An exact, complete copy of the entries is needed, with the pictures left out.

(Records excerpted from a collection)
::::::

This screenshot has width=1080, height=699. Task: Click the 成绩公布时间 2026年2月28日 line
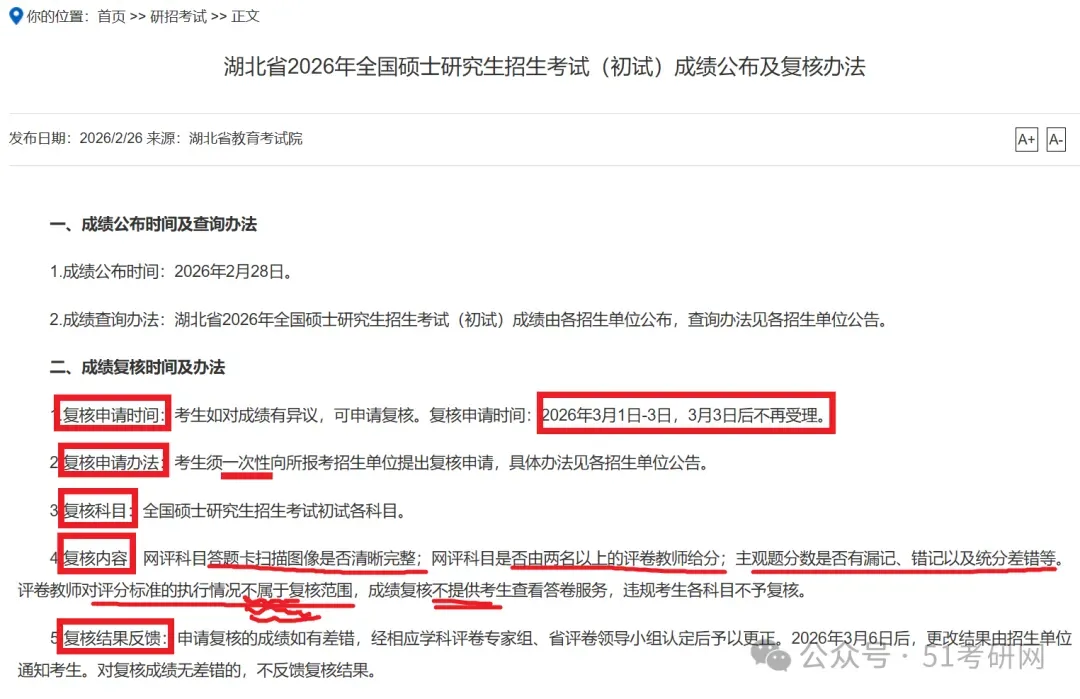coord(171,271)
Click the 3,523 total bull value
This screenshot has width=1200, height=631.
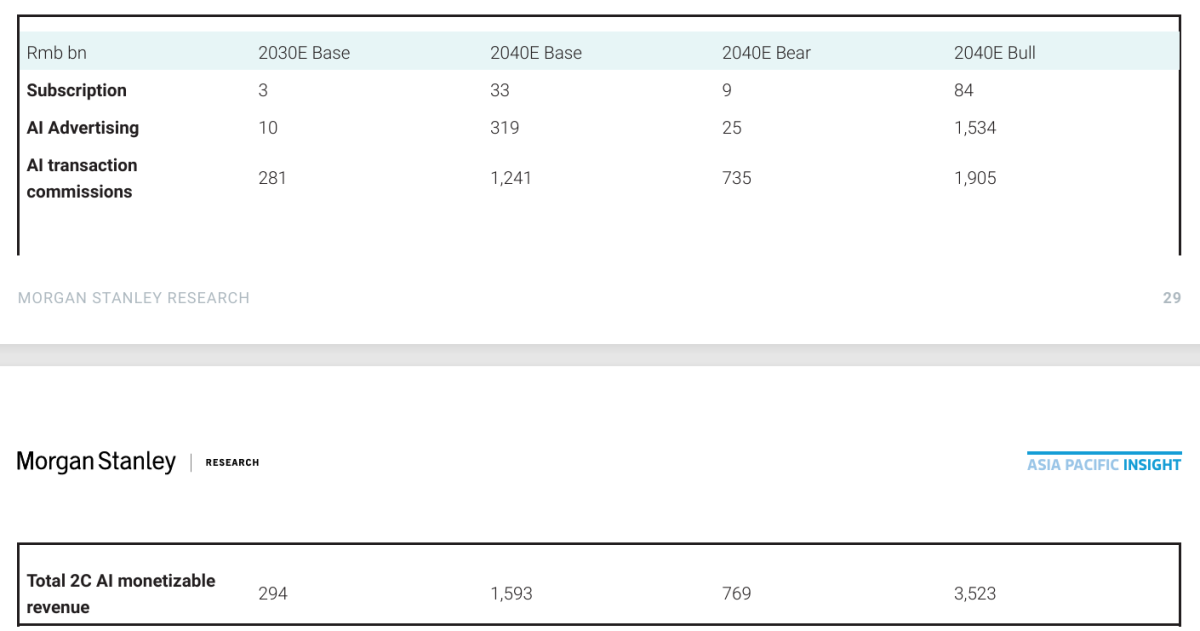pos(975,593)
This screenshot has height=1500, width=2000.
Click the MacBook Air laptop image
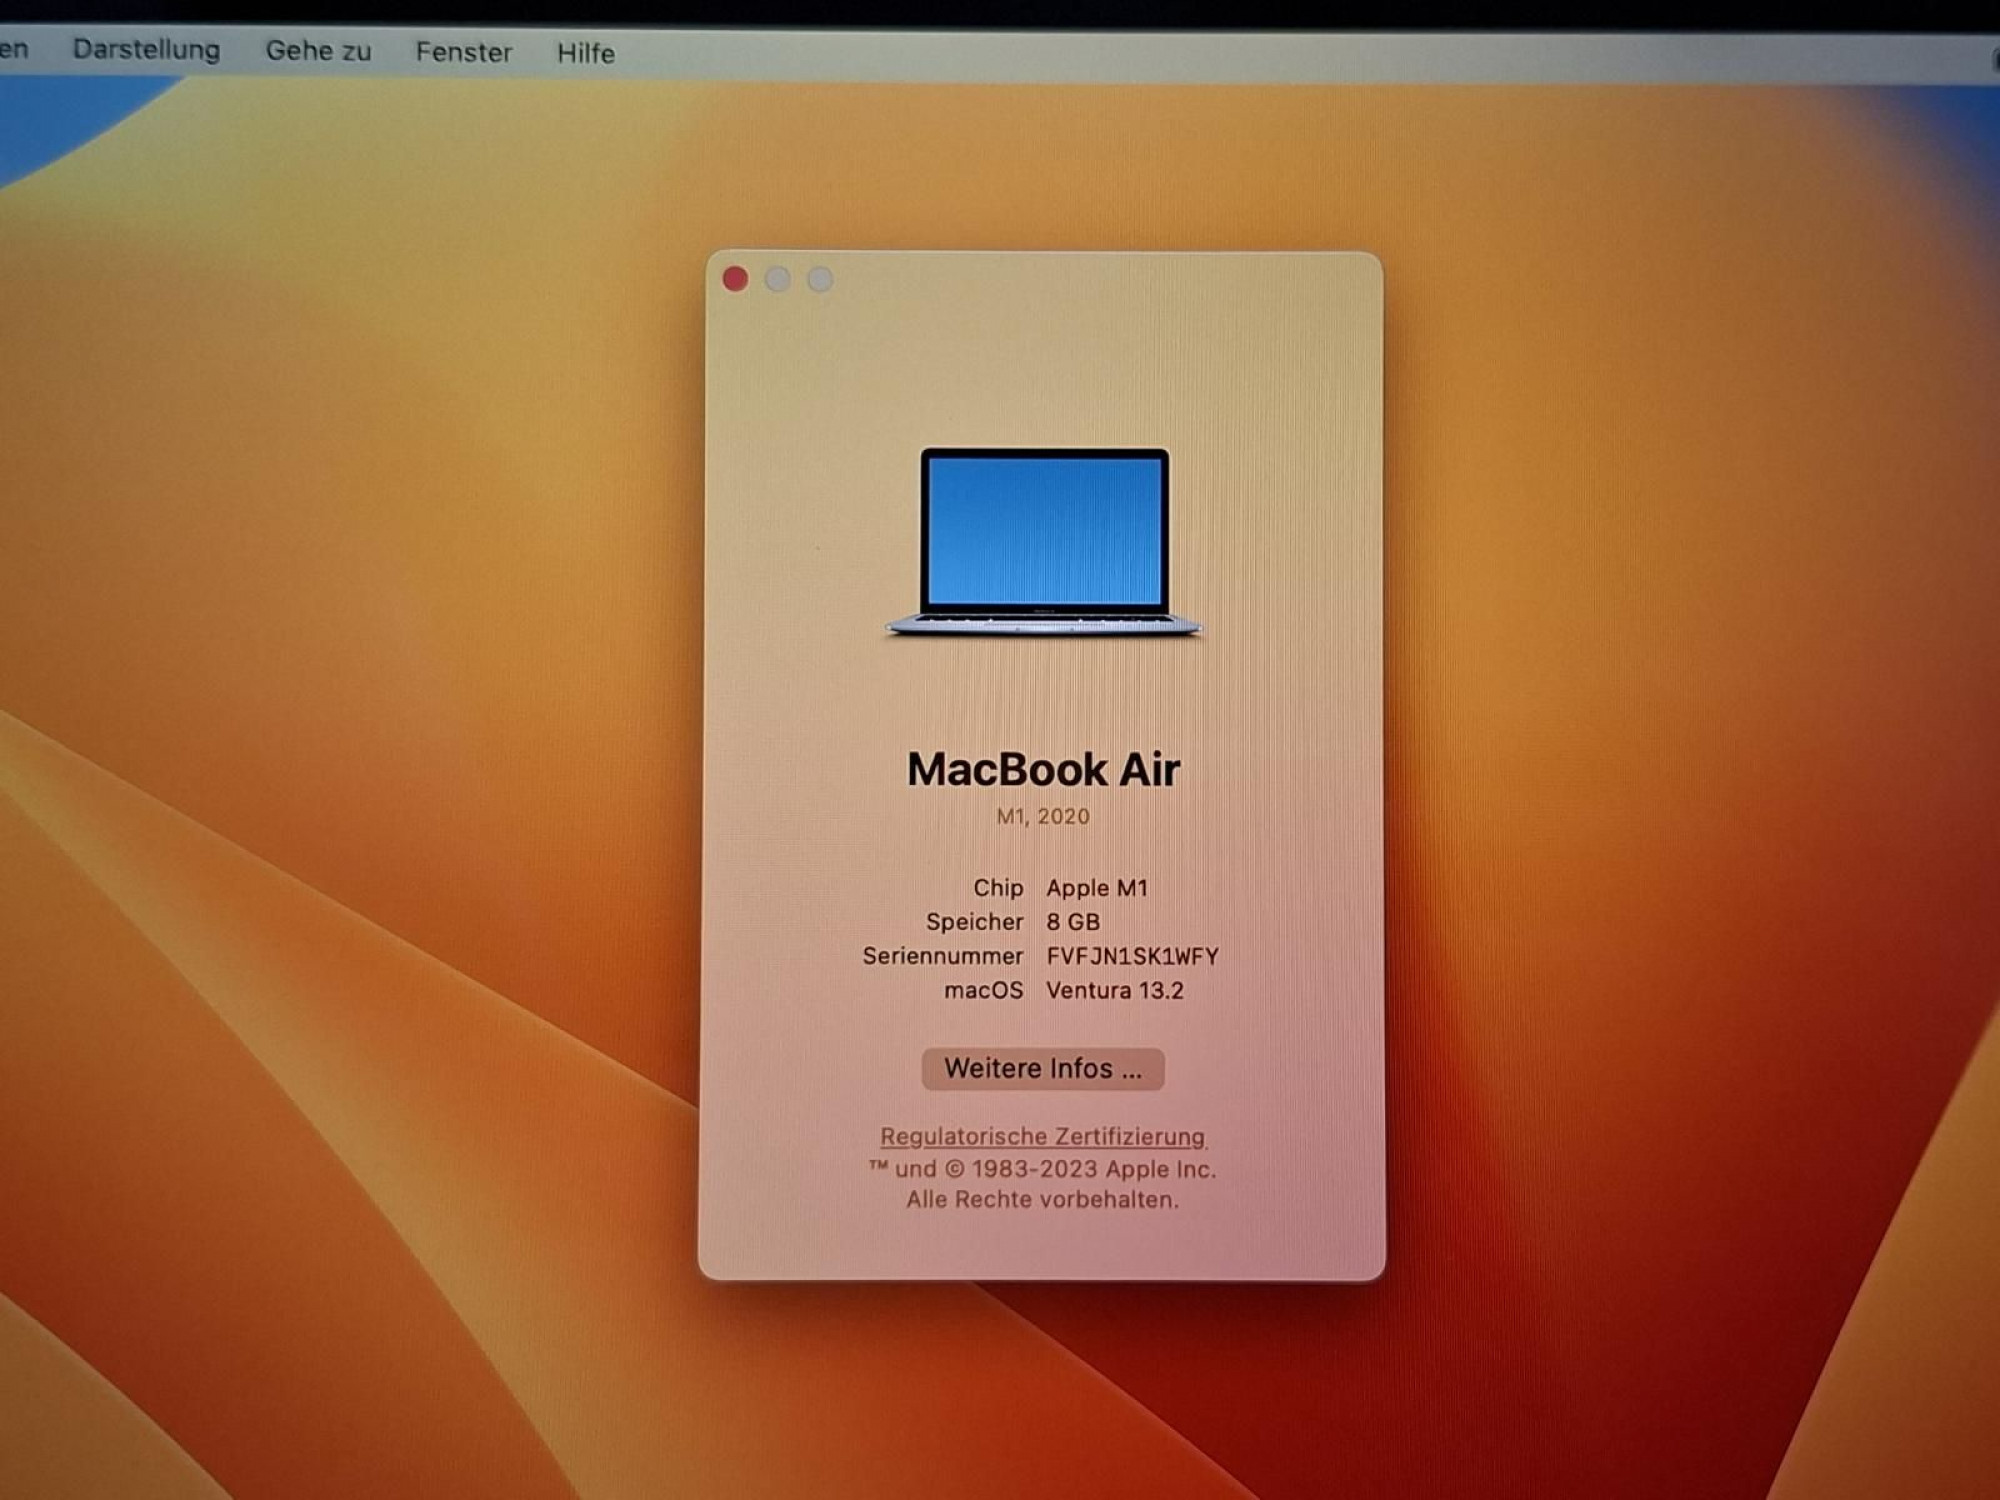1043,541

::::::

- _Result of the exercise_
This screenshot has width=1080, height=699. Task: Click the 成绩公布时间 2026年2月28日 line
coord(171,271)
Click the 3,523 total bull value
This screenshot has width=1200, height=631.
pos(975,593)
This screenshot has height=1500, width=2000.
Click the MacBook Air laptop image
1043,541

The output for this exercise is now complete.